Porträtfoto von ESA-Astronaut Matthias Maurer, der in einem blauen esa-Overall in der Trainingshalle in den USA steht.

»Neue Akteure schieben das Entwicklungstempo an.« Matthias Maurer, ESA-Astronaut und Besatzungsmitglied der Crew Dragon 3

| ESA/Sabine Grothues
09.07.2021 Publikation

„Was die Kosten nach unten treibt, ist gut für die Forschung!“

Matthias Maurer, ESA-Astronaut und Besatzungsmitglied der Crew Dragon 3, fliegt im Herbst als Wissenschaftsastronaut ins All. Der Nachfolger von Alexander Gerst ist der zweite ESA - und der erste deutsche Astronaut, der an Bord einer SpaceX-Raumkapsel des kommerziellen NASA Crew-Programms zur ISS fliegt.

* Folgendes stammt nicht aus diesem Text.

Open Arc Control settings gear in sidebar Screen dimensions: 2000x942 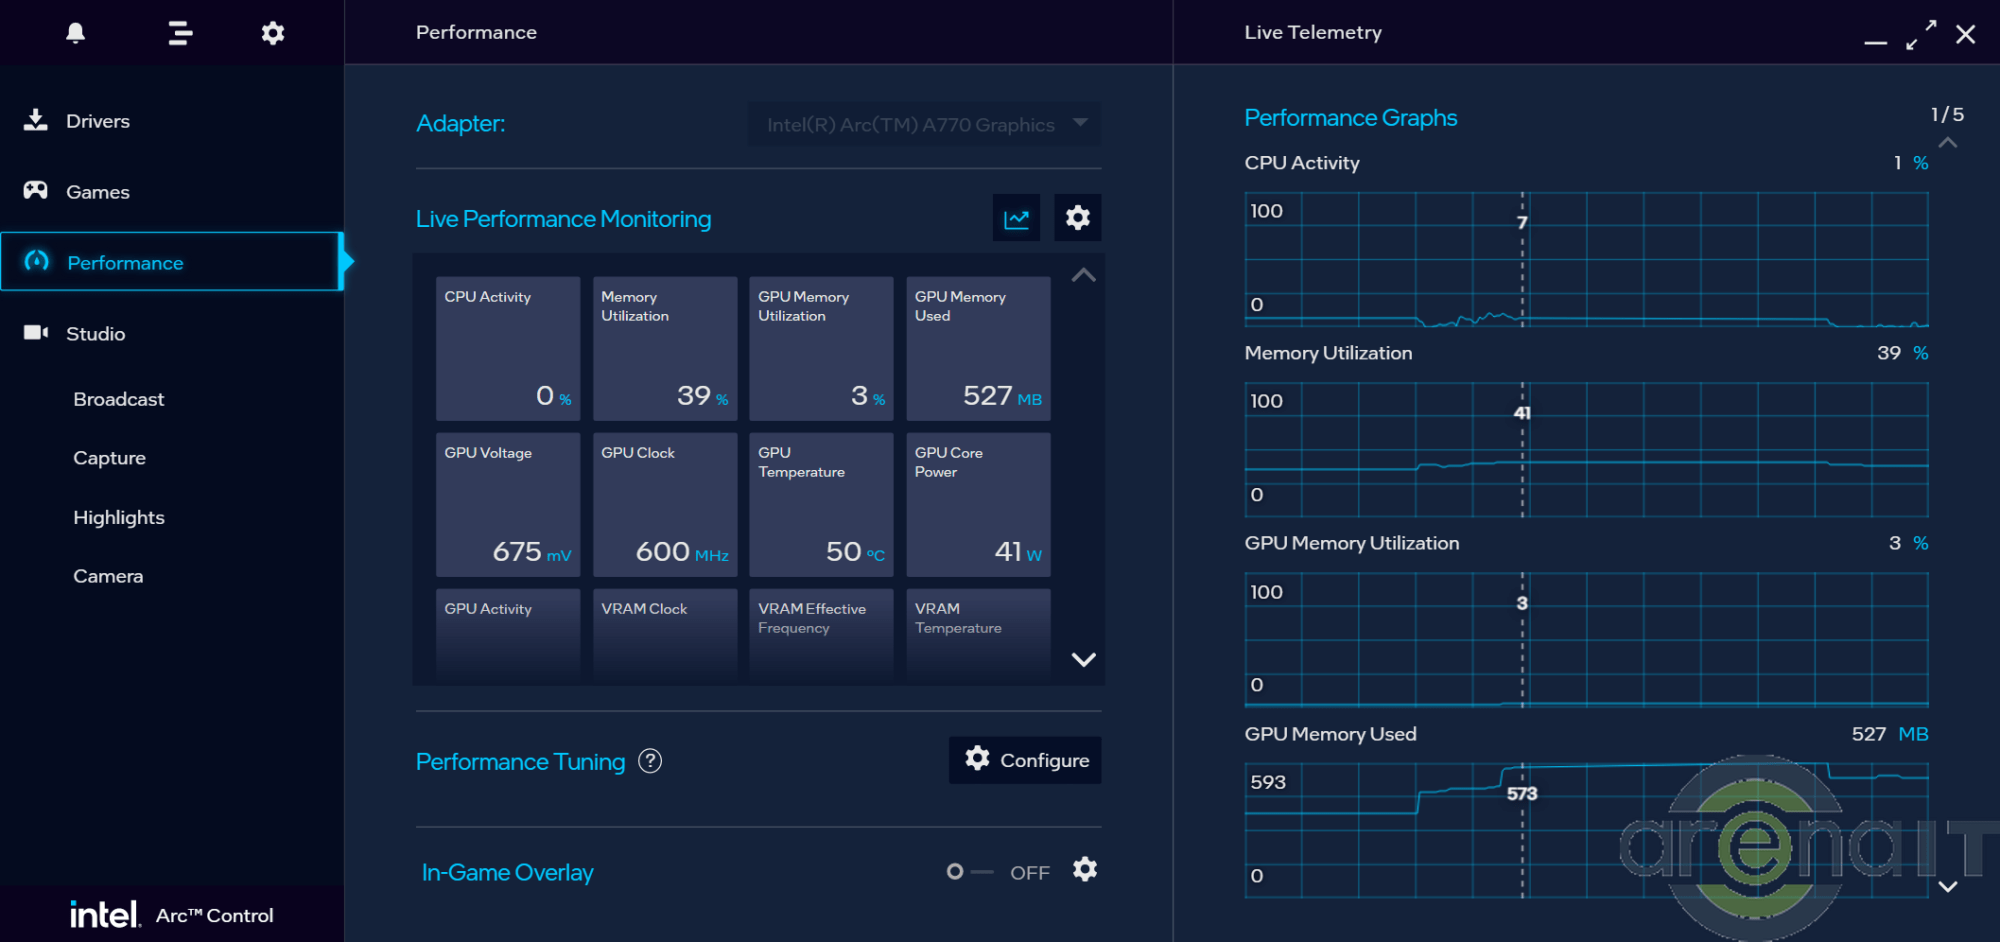273,33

Derzeit trainiert er für die Mission "Cosmic Kiss" in den USA. Im Interview schildert der Astronaut seine Sicht auf die Raumfahrt. So haben wir ihn gefragt, was er davon hält, wenn Touristen auf der Internationalen Raumstation (ISS) auftauchen, und wie er die neue kommerzielle Raumfahrt sieht.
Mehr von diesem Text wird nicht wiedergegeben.